YOUR INSTRUCTIONS: Across the records that follow, give the number of lines containing the word "computer" and nothing else.

DATA TO EXAMINE:
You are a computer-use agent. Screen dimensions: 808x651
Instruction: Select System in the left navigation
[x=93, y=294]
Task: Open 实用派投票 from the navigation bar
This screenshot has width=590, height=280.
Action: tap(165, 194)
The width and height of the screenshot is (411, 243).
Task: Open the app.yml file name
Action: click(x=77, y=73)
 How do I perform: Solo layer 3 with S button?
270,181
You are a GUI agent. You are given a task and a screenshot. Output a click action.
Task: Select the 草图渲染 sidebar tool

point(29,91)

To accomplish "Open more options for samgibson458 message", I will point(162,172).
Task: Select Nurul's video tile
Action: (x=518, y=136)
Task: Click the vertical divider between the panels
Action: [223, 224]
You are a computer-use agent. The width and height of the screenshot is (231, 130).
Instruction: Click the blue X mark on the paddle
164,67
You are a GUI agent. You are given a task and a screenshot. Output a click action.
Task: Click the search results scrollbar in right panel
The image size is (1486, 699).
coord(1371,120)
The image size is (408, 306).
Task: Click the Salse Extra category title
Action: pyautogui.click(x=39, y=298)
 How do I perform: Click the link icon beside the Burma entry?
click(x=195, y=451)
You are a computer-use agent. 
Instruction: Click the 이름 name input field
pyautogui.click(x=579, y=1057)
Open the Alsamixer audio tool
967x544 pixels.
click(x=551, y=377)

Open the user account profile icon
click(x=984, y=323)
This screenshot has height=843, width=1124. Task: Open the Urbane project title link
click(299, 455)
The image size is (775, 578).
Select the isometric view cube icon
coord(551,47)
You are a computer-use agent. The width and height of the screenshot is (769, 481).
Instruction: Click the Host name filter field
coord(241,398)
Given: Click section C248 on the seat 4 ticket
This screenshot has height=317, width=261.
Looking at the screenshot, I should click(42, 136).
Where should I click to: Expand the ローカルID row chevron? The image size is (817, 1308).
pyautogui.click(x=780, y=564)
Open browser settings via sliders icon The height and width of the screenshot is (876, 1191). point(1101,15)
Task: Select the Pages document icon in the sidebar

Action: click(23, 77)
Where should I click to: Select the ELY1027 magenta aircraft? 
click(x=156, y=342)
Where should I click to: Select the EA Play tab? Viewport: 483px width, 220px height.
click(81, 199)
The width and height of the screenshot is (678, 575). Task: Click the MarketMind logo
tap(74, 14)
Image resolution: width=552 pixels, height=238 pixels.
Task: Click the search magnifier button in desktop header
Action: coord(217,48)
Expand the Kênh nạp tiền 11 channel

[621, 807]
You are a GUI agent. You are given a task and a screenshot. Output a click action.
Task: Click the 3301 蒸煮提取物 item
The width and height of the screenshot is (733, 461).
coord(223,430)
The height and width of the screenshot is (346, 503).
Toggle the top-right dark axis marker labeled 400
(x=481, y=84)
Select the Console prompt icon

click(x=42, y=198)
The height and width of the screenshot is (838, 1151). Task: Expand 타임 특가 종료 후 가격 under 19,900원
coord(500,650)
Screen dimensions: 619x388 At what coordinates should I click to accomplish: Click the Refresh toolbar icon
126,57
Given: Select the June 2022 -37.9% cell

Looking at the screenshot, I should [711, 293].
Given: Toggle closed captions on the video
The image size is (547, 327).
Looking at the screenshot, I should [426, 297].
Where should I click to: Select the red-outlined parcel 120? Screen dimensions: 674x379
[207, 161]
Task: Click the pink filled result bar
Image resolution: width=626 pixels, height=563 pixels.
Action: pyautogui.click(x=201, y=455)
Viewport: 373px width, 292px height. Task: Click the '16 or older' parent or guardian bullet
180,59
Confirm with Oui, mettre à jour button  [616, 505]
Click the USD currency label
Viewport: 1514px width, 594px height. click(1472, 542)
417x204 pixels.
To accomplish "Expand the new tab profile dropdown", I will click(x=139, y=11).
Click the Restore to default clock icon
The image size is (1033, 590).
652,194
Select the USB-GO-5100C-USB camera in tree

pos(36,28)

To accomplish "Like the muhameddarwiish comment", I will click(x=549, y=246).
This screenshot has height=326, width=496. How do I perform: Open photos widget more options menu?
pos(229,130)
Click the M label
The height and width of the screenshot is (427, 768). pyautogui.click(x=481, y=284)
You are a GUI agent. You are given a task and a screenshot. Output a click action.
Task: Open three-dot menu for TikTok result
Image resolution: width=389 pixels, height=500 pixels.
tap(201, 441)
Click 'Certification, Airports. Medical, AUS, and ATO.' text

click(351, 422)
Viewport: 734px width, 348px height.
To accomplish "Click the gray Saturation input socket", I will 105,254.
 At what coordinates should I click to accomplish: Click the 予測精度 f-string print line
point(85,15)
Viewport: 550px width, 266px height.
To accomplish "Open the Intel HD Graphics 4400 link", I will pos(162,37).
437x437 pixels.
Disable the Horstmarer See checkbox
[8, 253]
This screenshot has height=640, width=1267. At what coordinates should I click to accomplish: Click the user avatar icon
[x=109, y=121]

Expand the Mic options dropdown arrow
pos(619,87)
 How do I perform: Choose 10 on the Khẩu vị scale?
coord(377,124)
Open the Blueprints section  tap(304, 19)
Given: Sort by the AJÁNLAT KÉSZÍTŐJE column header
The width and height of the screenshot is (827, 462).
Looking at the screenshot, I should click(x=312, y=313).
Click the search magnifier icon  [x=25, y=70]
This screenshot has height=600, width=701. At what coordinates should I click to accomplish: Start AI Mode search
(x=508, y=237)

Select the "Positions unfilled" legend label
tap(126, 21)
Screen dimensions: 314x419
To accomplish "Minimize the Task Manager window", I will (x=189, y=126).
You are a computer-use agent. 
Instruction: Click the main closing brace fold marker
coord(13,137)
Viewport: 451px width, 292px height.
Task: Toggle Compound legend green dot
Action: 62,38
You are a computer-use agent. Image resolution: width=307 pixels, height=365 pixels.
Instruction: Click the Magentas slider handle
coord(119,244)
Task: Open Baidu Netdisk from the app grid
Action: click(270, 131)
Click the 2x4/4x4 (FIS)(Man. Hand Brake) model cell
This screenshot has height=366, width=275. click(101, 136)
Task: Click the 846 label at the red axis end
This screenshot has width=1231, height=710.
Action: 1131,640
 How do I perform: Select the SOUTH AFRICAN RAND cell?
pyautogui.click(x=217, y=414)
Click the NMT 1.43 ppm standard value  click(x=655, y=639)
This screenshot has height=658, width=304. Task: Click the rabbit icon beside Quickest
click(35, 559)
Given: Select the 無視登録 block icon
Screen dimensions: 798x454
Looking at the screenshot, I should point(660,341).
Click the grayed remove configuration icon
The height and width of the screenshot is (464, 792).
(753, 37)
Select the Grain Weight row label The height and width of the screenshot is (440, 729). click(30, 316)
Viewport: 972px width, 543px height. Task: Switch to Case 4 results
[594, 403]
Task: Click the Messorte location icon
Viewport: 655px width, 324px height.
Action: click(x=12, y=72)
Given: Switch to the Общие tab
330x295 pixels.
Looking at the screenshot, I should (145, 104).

TASK SOLUTION: 6